Lastly, let’s briefly talk about cultural humility in digital health. Technology has facilitated strides in the healthcare industry for providing better culturally informed care, especially in the interpreter services and on-demand translation space (thank you for that!). However, many families can still be left out of some digital offerings because tools are not provided in their native language or are not compatible with third party translation options. Additionally, standard content in many engagement tools does not reflect the diversity of many populations. When a nutrition app does not include a popular dish of a certain culture that a family eats multiple times a week, a family will quickly disengage from tracking food habits, or be forced to identify a meal that sounds similar, providing incorrect information to providers trying to tailor their care.

These critiques, of course, are not intended to suggest outright dismissal of the many technological advances that have entered the healthcare industry. In fact, we celebrate and invest in them. This past year alone, the Boston Children’s ACO has implemented tools that support virtual delivery of initial and follow-up visits, allow patients to report information about their health and symptoms from home, and provide health-related non-emergency transportation rideshare. We have observed modest decreases in unnecessary utilization, better engagement in attending regular primary care visits, and higher than predicted patient and provider satisfaction of the digital experience. Our behavioral health virtual visits program alone has increased access to pediatric psychiatrists, a need that far outweighs the availability of providers in the state, and engaged patients in better following treatment plans.

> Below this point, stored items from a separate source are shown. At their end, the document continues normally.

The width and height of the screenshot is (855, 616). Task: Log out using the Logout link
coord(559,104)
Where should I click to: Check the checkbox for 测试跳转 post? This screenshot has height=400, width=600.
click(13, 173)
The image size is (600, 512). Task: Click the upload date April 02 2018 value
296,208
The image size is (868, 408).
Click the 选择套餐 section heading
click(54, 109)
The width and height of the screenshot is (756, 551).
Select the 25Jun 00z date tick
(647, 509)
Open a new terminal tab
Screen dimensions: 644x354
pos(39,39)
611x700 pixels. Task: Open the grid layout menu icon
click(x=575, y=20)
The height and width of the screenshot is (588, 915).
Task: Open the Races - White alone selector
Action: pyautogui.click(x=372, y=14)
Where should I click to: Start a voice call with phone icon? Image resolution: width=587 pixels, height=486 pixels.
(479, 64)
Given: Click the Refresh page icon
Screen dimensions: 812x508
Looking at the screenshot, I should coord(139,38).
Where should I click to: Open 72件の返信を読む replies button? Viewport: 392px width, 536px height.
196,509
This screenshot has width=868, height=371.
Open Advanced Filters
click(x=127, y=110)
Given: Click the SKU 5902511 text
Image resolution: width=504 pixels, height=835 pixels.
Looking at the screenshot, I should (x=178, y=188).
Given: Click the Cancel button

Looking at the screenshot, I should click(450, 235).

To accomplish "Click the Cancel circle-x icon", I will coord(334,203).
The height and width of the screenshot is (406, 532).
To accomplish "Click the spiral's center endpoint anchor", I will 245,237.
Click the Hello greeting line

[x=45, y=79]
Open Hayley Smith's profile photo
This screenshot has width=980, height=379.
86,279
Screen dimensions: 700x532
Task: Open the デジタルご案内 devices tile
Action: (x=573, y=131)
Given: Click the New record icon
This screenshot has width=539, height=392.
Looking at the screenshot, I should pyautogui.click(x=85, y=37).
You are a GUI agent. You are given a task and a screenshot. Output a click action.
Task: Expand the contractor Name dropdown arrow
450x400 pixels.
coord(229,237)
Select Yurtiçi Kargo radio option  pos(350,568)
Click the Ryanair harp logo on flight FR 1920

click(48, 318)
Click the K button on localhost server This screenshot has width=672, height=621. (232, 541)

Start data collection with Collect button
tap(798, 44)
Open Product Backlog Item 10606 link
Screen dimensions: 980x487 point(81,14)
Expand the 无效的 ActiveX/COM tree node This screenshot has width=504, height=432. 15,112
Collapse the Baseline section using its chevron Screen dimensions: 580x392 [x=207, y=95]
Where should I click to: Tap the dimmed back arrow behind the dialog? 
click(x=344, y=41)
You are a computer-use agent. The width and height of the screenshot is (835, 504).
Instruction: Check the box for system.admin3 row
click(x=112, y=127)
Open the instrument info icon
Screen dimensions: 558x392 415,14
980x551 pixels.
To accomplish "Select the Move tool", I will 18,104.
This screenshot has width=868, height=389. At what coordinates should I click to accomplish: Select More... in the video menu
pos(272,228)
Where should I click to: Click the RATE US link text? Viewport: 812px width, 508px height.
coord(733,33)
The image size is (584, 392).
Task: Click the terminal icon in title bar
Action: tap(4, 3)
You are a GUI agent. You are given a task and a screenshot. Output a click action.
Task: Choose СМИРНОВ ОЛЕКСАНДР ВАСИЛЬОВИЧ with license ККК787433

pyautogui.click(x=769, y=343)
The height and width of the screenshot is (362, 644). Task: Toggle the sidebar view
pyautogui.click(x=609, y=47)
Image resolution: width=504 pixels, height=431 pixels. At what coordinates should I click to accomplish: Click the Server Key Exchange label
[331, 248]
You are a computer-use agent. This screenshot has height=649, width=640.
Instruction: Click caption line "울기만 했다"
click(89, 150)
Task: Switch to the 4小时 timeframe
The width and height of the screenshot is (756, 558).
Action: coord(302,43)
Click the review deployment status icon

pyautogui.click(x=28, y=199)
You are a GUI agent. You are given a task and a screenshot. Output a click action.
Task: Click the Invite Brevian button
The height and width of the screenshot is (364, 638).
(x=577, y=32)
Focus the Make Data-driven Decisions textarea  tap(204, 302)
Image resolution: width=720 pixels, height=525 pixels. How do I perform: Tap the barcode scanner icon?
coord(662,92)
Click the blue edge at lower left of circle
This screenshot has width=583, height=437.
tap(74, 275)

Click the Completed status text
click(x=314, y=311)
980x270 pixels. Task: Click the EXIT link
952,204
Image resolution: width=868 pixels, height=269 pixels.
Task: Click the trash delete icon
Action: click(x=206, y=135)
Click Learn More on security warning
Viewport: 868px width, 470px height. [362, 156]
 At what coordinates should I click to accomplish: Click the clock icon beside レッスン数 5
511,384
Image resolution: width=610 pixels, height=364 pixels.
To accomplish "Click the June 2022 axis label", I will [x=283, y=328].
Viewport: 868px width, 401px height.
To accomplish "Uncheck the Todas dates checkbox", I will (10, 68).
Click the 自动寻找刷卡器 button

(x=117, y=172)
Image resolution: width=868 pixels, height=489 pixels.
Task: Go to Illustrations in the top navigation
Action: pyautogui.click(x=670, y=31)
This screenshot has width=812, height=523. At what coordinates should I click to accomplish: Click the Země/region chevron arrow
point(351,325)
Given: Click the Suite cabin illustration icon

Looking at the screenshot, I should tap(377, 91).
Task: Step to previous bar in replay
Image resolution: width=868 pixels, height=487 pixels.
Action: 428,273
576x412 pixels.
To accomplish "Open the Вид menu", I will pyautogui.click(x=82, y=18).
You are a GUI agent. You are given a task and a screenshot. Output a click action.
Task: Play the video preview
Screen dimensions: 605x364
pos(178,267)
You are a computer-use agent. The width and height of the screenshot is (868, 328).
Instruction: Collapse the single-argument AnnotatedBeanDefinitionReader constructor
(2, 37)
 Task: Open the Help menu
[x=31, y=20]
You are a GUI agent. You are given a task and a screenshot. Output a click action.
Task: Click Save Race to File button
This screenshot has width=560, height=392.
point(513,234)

Knowing the value that patient engagement technologies can bring to quality and outcomes among our population makes it all the more frustrating when the ability to reliably use these tools is not equal for all patients. We need to start to break down the barriers between innovators and our communities. As we move to digitizing the healthcare industry and playing catch up to other industries that are further along in the technology revolution, it is our responsibility as healthcare leaders to influence the investment and implementation of innovative technologies that do not further the unequal distribution of affordable, reliable, and timely care.